Both the opener and closer are forgettable numbers reminiscent of 70s mecha series. The soundtrack used in between isn't much better. The combat theme song (complete with vocals), which plays each time Getter Robo is fighting, isn't memorable and becomes dully repetitive by the second viewing. Better are the sound effects, which are great on a surround sound system.
The merits of the dub track compared to the original Japanese vocals are entirely a matter of personal preference. Like in many older mecha series, the seiyuu use a certain style of bombastic speech which doesn't translate well into English, so those who prefer that style should stick with the subtitles. The English dub does endeavor to create a style which is as close to the original Japanese performances as is feasible for characters speaking in English, and thanks to several good individual performances it succeeds. The Bang Zoom! production also does an excellent job of matching up Geneon regulars with the roles; Abe Lasser, who is perhaps best-known as the voice of the Puppet Master in the original Ghost in the Shell movie, is an especially good fit as the Professor, but none of the casting decisions in the key roles are weak.
Extras on the standard version of the DVD include standard fare like company previews and a textless opener, but also present are two professionally-produced AMVs featuring clips from this volume set to J-rock tunes. Present in the packaging is a reversible cover and some additional artwork. Language and subtitle options are separate in the Setup menu, which is always a plus.

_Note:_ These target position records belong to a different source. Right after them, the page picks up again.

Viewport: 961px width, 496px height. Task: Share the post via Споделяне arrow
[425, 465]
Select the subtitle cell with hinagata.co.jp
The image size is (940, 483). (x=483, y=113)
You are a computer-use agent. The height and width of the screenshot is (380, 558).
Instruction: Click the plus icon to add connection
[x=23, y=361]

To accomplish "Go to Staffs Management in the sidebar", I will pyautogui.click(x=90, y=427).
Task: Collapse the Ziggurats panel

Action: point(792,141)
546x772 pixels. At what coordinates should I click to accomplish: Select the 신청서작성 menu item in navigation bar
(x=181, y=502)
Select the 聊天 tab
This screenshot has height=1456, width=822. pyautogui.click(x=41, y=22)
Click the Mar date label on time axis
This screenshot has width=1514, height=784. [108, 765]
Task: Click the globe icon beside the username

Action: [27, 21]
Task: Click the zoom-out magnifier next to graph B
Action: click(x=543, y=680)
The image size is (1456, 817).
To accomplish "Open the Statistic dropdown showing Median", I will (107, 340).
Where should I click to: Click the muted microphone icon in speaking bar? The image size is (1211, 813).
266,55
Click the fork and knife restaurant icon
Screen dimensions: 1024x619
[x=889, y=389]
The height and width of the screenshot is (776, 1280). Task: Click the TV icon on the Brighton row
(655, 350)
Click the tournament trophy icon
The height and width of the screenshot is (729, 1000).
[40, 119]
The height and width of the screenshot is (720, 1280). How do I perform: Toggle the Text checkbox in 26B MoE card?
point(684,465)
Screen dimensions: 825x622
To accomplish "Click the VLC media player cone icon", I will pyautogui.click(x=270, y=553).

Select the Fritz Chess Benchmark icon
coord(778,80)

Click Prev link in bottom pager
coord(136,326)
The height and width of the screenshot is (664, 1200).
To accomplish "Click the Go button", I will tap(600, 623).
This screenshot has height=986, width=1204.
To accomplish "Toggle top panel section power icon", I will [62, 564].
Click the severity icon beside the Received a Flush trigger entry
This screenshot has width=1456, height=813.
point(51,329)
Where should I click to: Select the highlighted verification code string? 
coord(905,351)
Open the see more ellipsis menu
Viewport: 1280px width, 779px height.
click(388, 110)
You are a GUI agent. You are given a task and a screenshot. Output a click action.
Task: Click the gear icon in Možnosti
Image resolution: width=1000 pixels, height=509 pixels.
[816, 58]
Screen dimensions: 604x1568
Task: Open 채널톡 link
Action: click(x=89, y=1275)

New Getter Robo is a creation of Go Nagai, so one expects tons of action and a high level of graphic/explicit content. The series doesn't disappoint on either front; in fact, this is one of the goriest mecha series you're likely to see, although the cartoonish quality to the gore dampens its intensity. Fans of other works by Go Nagai might notice a tribute to one of his most famous works in one scene in episode two—an amusing touch. Overall, the series works for those who are fans of classic mecha and those who are all-out action junkies. Those expecting any depth, meaty plotting, or substantial characterizations should look elsewhere.
Overall (dub) : C+
Overall (sub) : C+
Story : C
Animation : B-
Art : B-
Music : C
+ Packed with action, good animation in action scenes.